El representante de ETA no hace énfasis ni en la autodeterminación, ni en Navarra «ni en nada». «Yo le dejé claro los límites, aunque se podría aceptar el derecho a decidir». El documental no indica ninguna fecha concreta. Pero Eguiguren sostiene que, el segundo día, el Gobierno le pide que vuelva tras producirse un atentado en el estadio de La Peineta de Madrid. Fue el 25 de junio de 2005.

A pesar de los parones, se alcanza un acuerdo. Se pacta que el Ejecutivo respetará «las decisiones que adopte el pueblo vasco», que «me parece que es algo que entra dentro de la Constitución». «Todo estaba redactado en términos constitucionales, no nacionalistas», razona Eguiguren. El guión establece la creación de dos mesas, la declaración de tregua...

«Cosas terribles»

El presidente del PSE regresa a Madrid. Enseña la propuesta. No hay contraorden. La siguiente cita es en Oslo. Las reuniones con ‘Ternera’ les permiten intimar. El dirigente etarra se muestra como un «maniático» de la vida sana, «obsesionado» con el tema de los niños.
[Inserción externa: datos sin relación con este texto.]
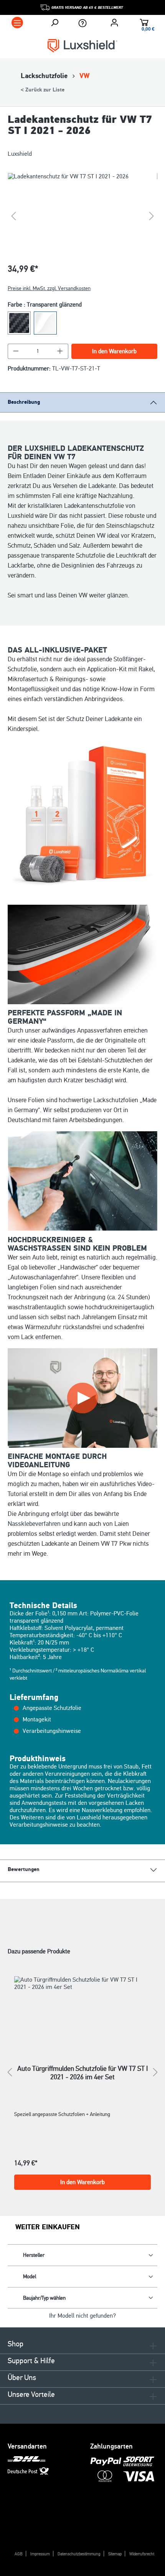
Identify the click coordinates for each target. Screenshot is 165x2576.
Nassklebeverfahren (34, 1524)
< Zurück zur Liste (42, 89)
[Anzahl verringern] (16, 351)
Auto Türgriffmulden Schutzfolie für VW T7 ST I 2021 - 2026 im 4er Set (82, 2072)
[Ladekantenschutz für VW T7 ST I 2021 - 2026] (82, 216)
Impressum (40, 2554)
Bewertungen (24, 1869)
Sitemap (115, 2554)
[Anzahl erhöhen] (60, 351)
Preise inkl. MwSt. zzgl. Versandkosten (49, 288)
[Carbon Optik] (19, 323)
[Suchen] (54, 22)
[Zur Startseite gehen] (82, 45)
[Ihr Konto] (114, 22)
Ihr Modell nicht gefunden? (82, 2316)
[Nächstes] (151, 216)
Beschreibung (24, 402)
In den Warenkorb (114, 351)
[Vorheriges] (13, 216)
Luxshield (20, 154)
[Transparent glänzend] (45, 323)
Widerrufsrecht (141, 2554)
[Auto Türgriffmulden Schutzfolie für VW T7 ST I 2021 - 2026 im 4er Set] (82, 2010)
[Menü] (17, 22)
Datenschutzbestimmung (79, 2554)
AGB (19, 2554)
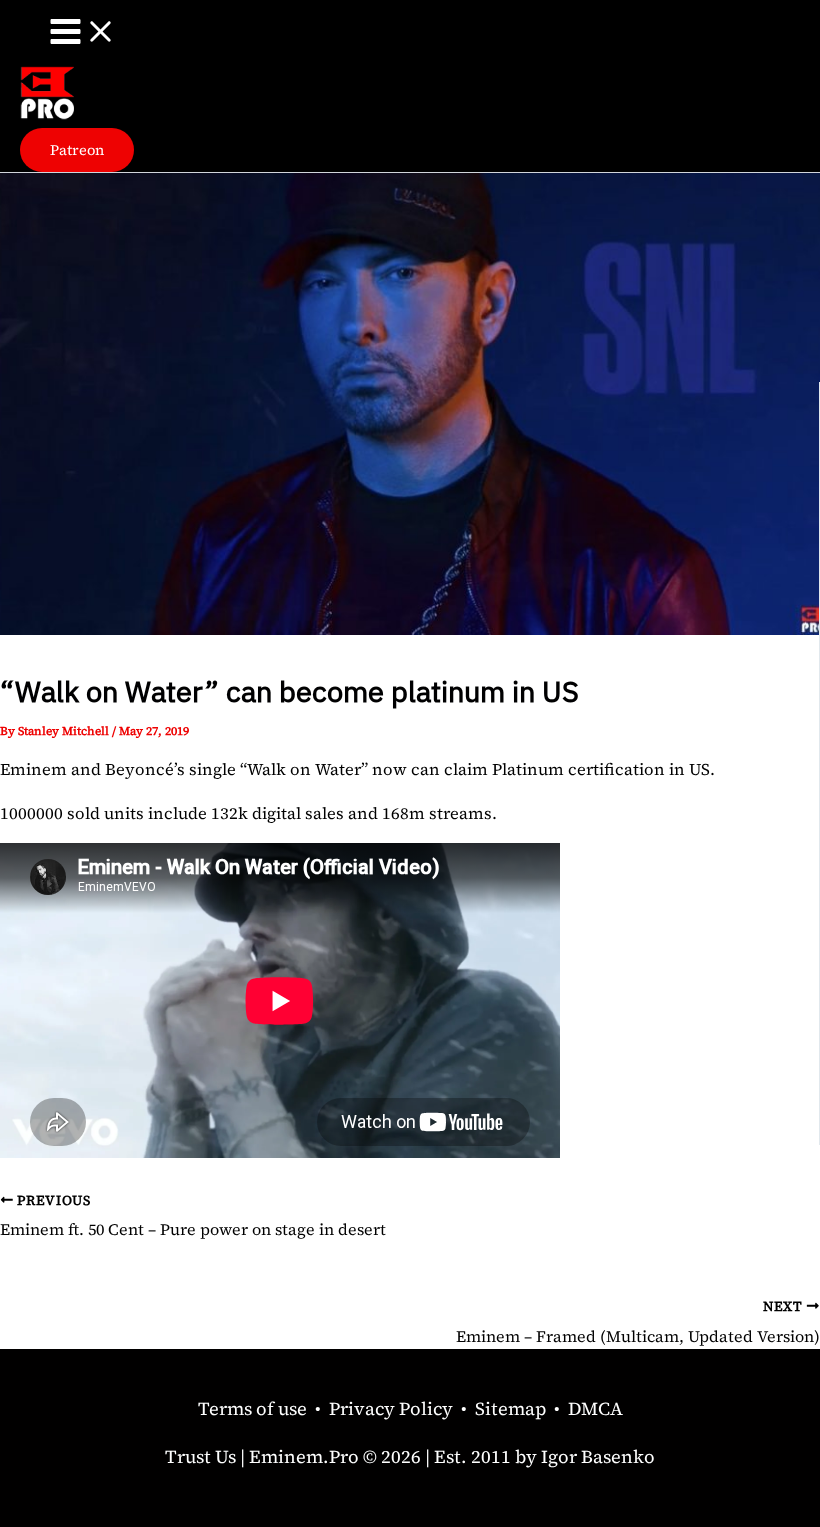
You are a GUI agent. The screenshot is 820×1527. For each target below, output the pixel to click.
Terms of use (252, 1408)
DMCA (595, 1408)
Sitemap (510, 1408)
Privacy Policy (391, 1408)
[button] (77, 150)
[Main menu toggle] (83, 33)
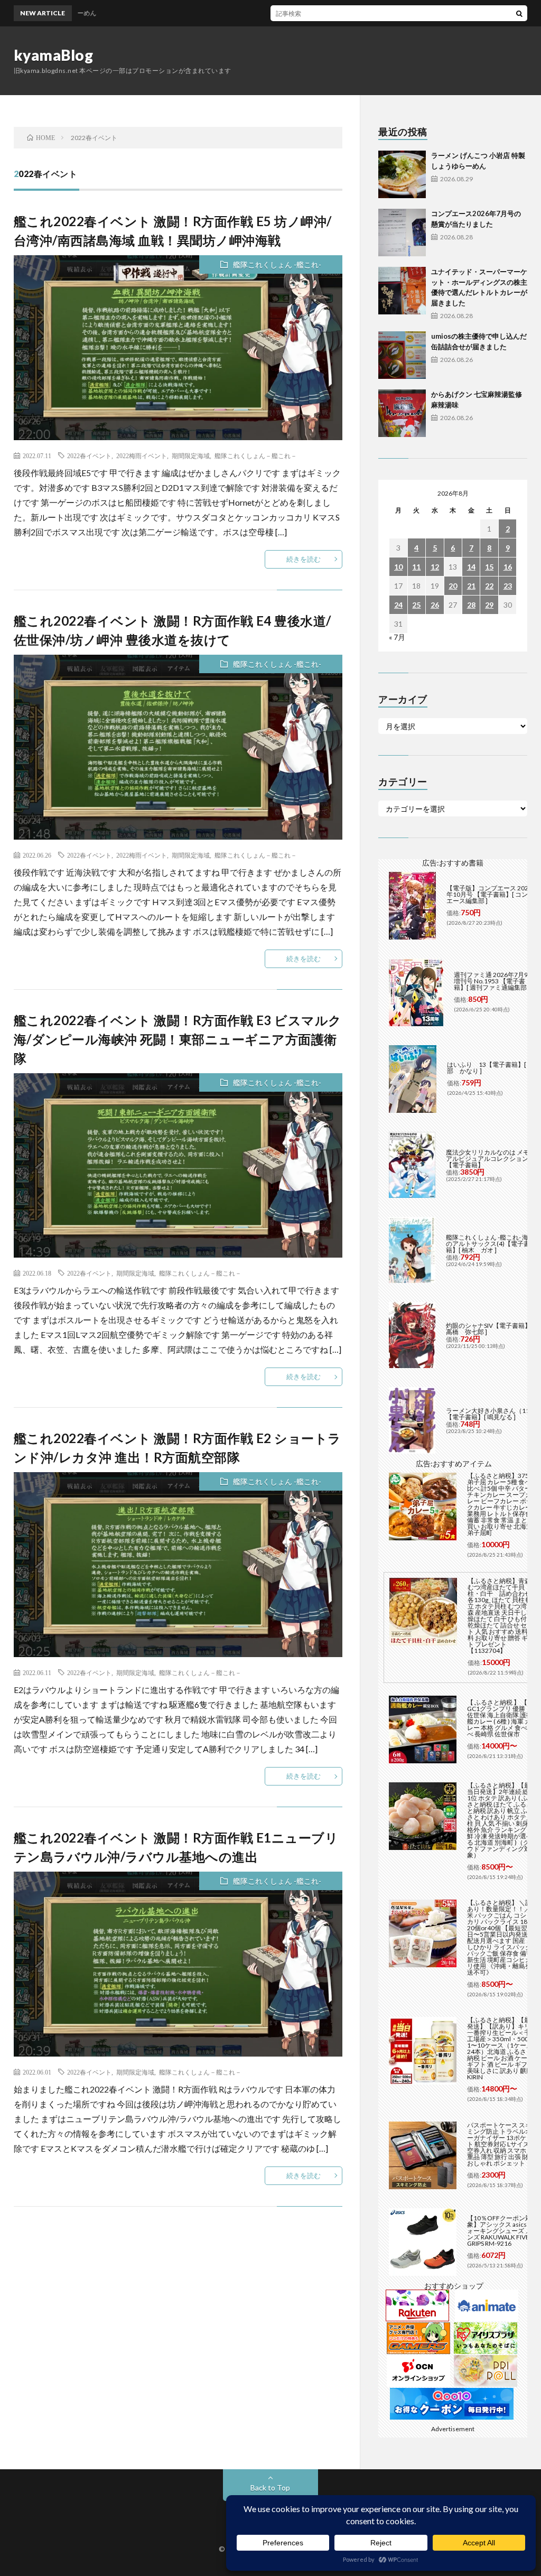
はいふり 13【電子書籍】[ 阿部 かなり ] (490, 1068)
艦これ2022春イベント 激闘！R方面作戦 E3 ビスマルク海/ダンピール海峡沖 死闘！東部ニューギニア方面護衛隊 (178, 1039)
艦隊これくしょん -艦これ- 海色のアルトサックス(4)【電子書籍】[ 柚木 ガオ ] (490, 1243)
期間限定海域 (191, 455)
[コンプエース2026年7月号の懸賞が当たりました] (402, 232)
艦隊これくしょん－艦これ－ (255, 455)
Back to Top (270, 2487)
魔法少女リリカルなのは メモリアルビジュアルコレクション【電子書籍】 (491, 1158)
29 (489, 604)
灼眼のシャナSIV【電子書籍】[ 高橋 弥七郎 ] (489, 1329)
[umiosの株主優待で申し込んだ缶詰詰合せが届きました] (402, 355)
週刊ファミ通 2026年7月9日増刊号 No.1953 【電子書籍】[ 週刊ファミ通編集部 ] (494, 981)
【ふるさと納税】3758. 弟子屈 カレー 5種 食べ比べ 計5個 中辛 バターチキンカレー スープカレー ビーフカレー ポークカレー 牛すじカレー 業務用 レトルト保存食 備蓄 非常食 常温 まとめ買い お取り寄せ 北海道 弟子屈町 (500, 1504)
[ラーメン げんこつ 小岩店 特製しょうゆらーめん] (402, 174)
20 (453, 585)
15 (489, 566)
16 (507, 566)
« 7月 (397, 637)
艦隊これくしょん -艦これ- (277, 264)
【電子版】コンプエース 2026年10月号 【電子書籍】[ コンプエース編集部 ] (490, 894)
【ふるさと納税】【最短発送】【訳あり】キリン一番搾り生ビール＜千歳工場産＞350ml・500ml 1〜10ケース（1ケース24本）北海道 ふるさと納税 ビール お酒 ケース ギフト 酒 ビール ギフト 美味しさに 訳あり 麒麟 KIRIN (502, 2048)
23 (507, 585)
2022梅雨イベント (141, 455)
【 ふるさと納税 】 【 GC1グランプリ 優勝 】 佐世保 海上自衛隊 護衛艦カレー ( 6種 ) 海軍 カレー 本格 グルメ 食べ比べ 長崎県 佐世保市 (500, 1718)
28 (471, 604)
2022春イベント (89, 455)
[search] (519, 13)
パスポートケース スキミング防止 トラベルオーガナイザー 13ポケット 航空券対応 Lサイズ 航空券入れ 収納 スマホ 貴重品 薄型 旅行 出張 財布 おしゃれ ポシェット (502, 2144)
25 (416, 604)
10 (398, 566)
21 (471, 585)
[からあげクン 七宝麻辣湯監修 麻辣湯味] (402, 413)
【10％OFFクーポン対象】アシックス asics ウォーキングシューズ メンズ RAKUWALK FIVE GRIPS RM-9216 (500, 2230)
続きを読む (303, 559)
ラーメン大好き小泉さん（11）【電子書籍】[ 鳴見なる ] (491, 1414)
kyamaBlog (54, 55)
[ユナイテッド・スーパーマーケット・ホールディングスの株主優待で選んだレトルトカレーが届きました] (402, 290)
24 (398, 604)
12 (435, 566)
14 (471, 566)
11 (416, 566)
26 (435, 604)
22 (489, 585)
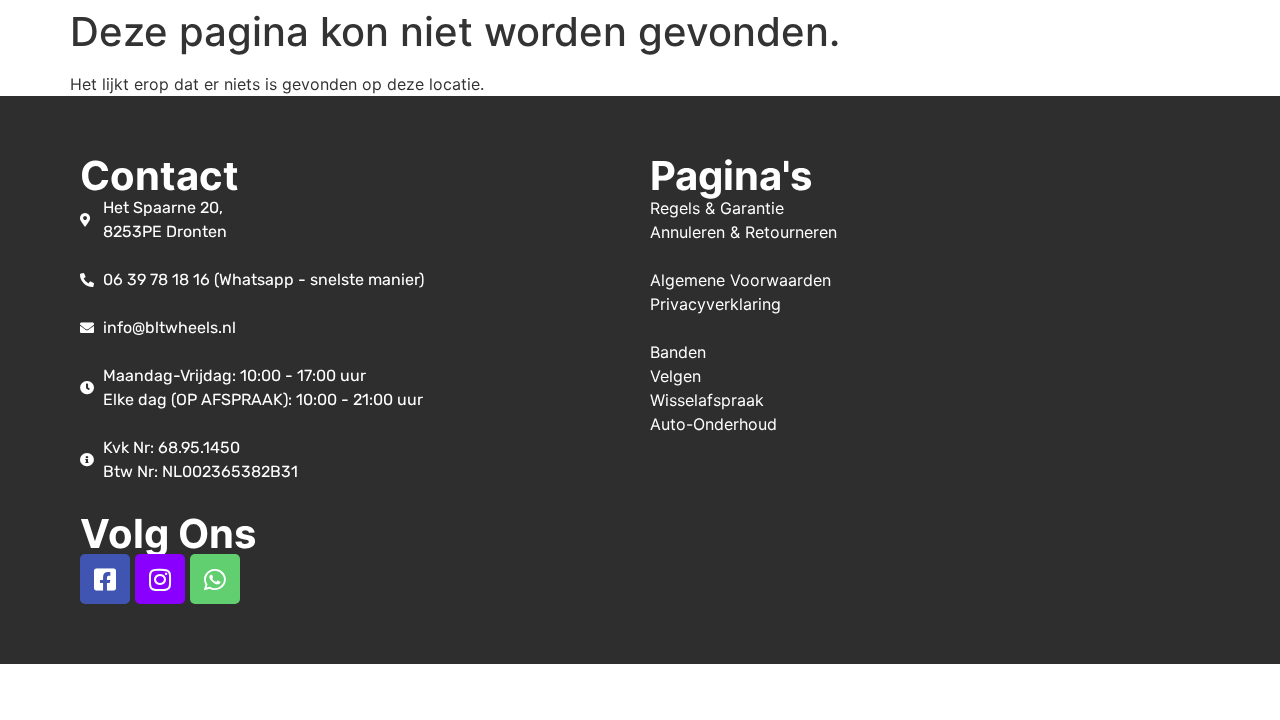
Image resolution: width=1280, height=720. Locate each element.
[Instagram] (160, 579)
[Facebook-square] (105, 579)
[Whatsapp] (215, 579)
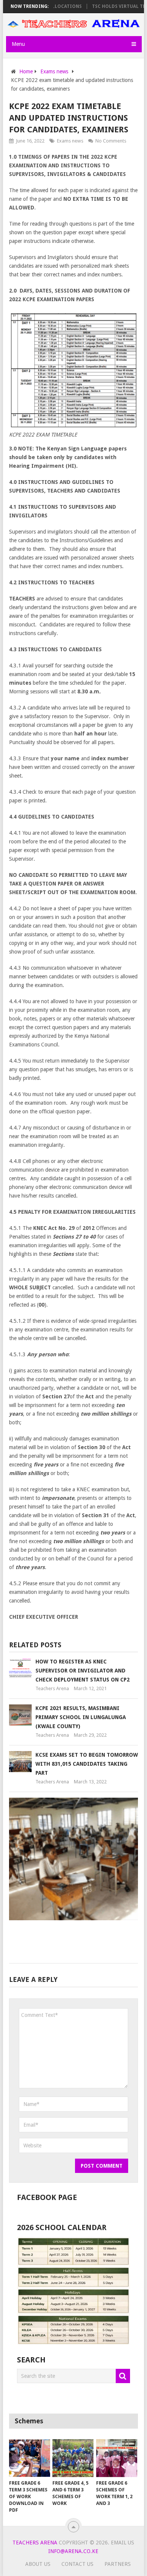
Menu (18, 44)
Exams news (70, 141)
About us (38, 2564)
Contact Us (77, 2564)
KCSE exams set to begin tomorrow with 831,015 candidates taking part (86, 1764)
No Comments (110, 141)
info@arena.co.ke (73, 2551)
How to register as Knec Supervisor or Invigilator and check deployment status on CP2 (82, 1671)
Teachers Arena (52, 1688)
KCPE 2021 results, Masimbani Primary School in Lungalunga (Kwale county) (80, 1717)
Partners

Eguiguren especula. «Quizá por lo del atentado de Zaragoza». ETA hizo explotar en 1987 un coche bomba contra la casa cuartel de la capital aragonesa». De los once muertos, cinco eran niñas.

La 'hoja de ruta' está «cerrada» en noviembre de 2005. El alto el fuego se confirma en marzo de 2006. Pero «todo se tuerce». «Comienzan las detenciones, Otegi va a la cárcel, se prohíben las ruedas de prensa... Era como si en las dos partes, los dos extremos hubiesen adquirido un protagonismo».

Los socialistas esperan que la izquierda abertzale dé pasos para su legalización en agosto. Pero no se produce. Ante el parón, se ponen en marcha las conversaciones de Loiola. «Arnaldo me pide que metamos al PNV» pensando que un acuerdo a tres bandas no lo podría frenar ETA.

Aparece en escena Javier López Peña, 'Thierry', otro dirigente etarra. Decía cosas «terribles». «Era ciclotímico. Me pedía que le pusiese por teléfono con el presidente del Gobierno». Eguiguren sostiene que trasladó a Madrid su pesimismo. Las reuniones se habían vuelto «tensas y desagradables». El 30 de diciembre estalla la T-4. Aún hay esperanzas. Interviene Tony Blair. No sirvió para nada. Aquel proceso falló, pero Eguiguren sostiene que sirvió para algo. «Por primera vez, ETA no le pudo echar la culpa al Gobierno». Y la izquierda abertzale se hartó.